Rewrite everything from the line containing "Select the green up arrow marker" down to the line containing "coord(25,68)", substituting "tick box" for "checkbox" and keeping all else unchanged. Give only those lines, and leave the pictures out.

→ THE DATA:
**********

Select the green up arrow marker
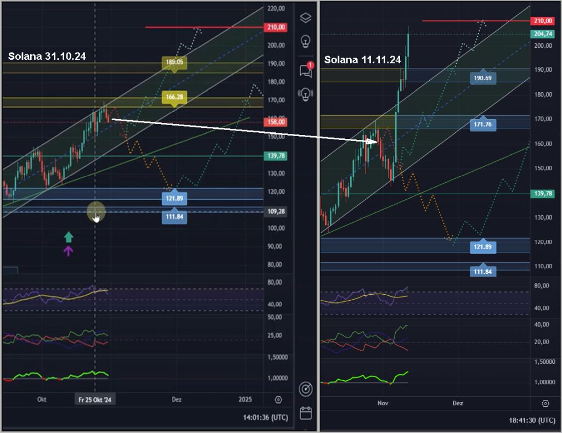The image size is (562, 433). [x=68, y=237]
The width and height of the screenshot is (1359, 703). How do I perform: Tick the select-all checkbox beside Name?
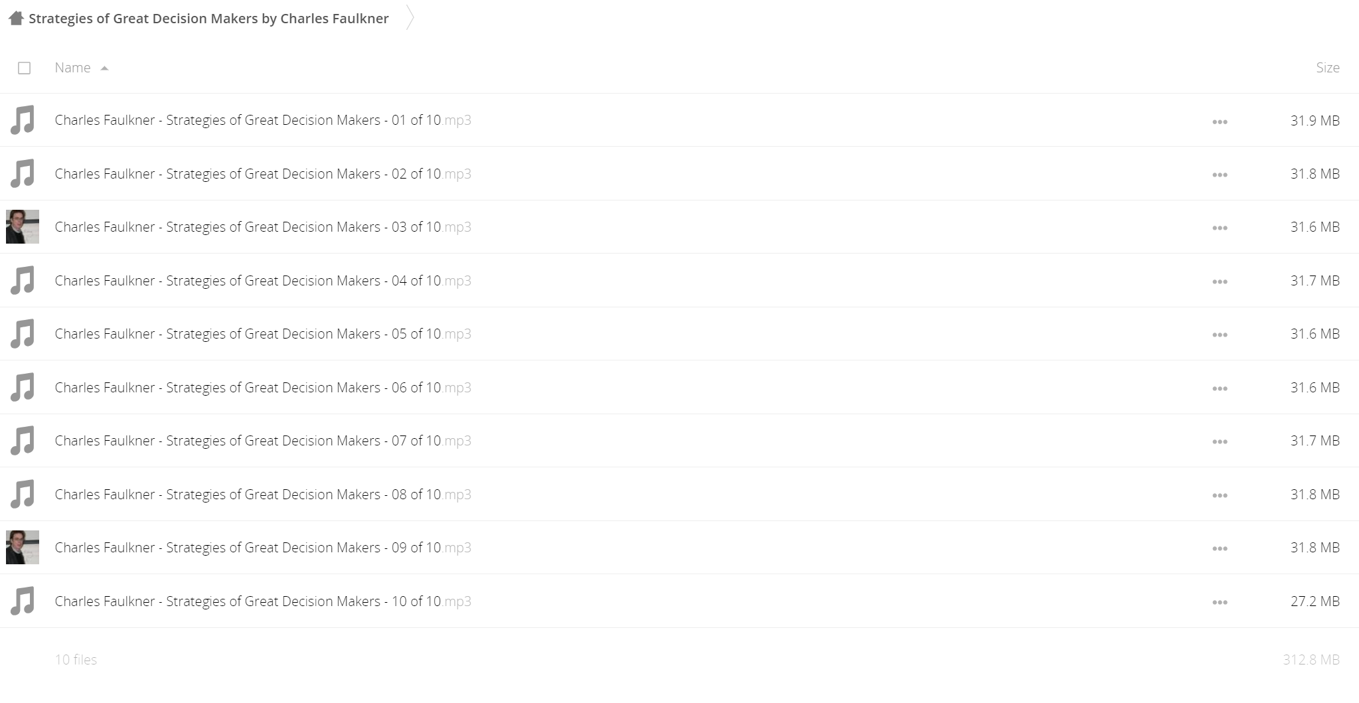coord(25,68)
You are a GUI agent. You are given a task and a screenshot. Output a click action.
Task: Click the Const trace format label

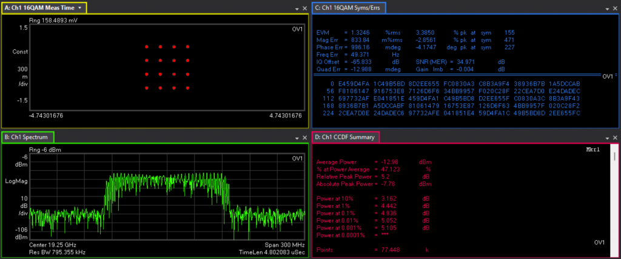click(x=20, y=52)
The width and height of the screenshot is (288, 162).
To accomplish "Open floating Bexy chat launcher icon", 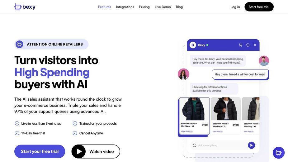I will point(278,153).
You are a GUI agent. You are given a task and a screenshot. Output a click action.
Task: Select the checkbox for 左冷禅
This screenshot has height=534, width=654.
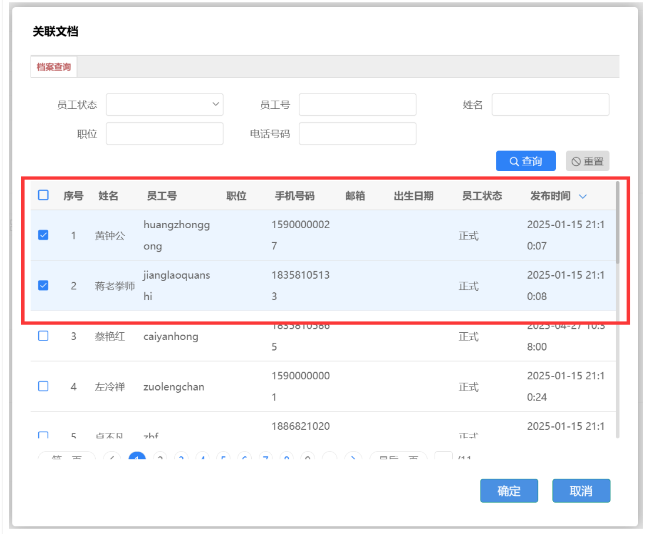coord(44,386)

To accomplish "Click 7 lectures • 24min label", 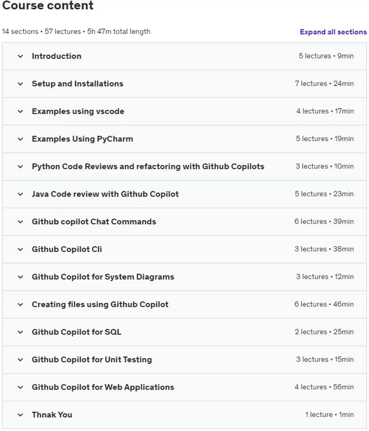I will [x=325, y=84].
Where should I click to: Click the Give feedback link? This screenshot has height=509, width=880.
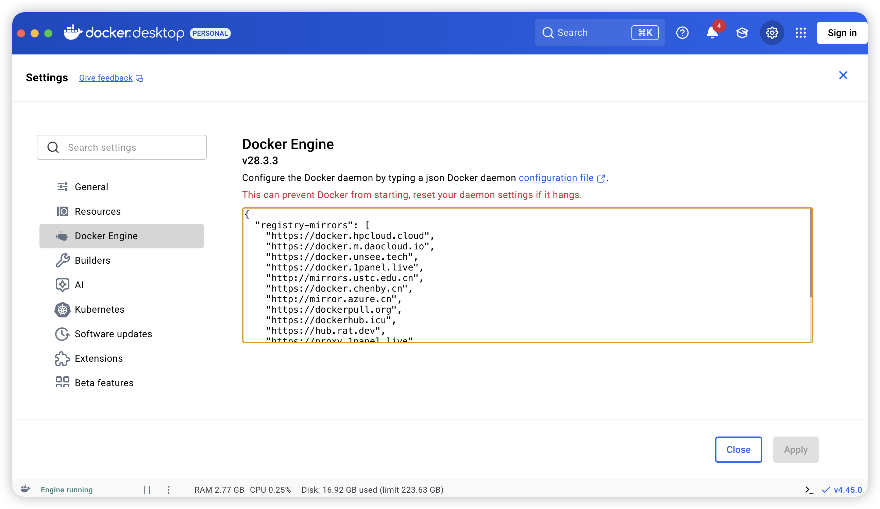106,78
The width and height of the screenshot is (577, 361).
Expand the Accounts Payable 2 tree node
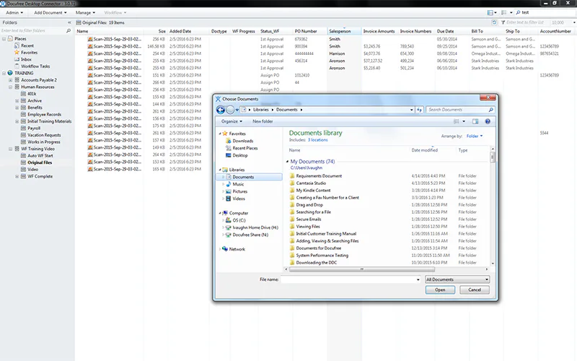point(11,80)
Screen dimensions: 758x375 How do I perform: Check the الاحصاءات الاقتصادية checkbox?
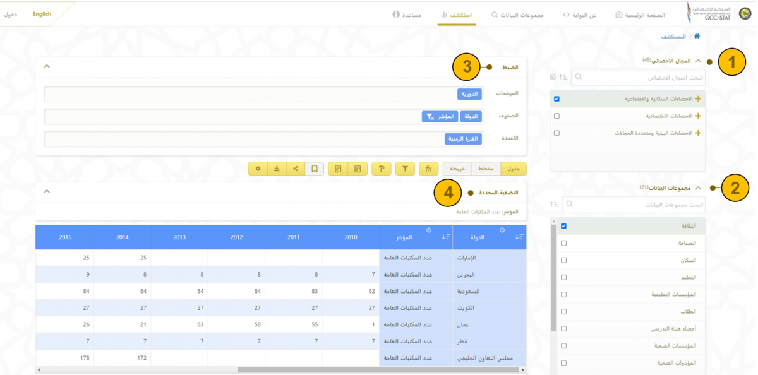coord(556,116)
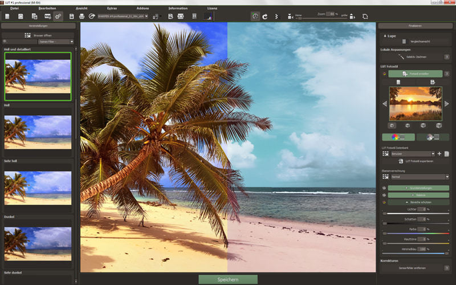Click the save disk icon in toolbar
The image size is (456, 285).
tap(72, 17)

**********

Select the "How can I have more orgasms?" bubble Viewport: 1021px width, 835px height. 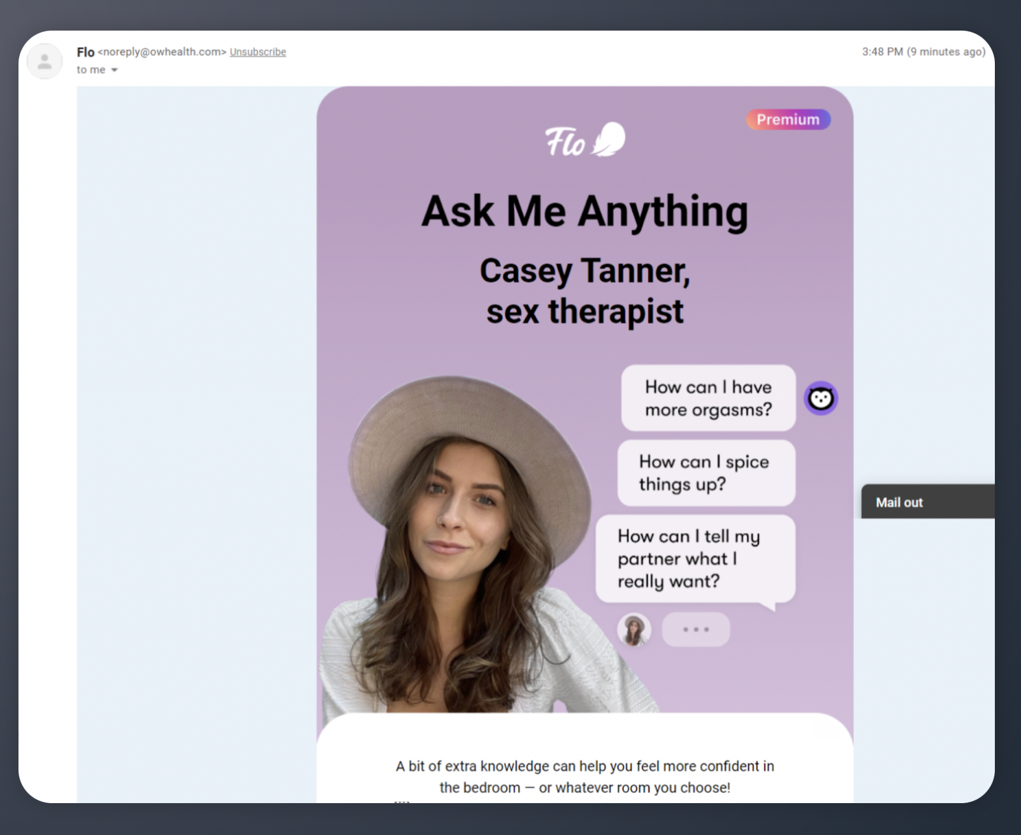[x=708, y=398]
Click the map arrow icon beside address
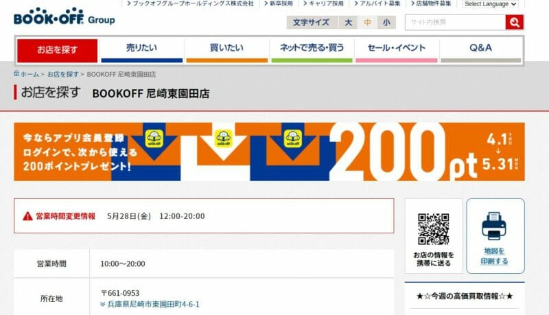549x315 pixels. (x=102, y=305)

**********

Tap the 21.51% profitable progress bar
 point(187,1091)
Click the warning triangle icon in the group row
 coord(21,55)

**********

→ RESULT OF THE TASK:
Select the green up arrow marker
The image size is (562, 433). [x=68, y=237]
The width and height of the screenshot is (1359, 703). How do I perform: Tick the select-all tick box beside Name?
coord(25,68)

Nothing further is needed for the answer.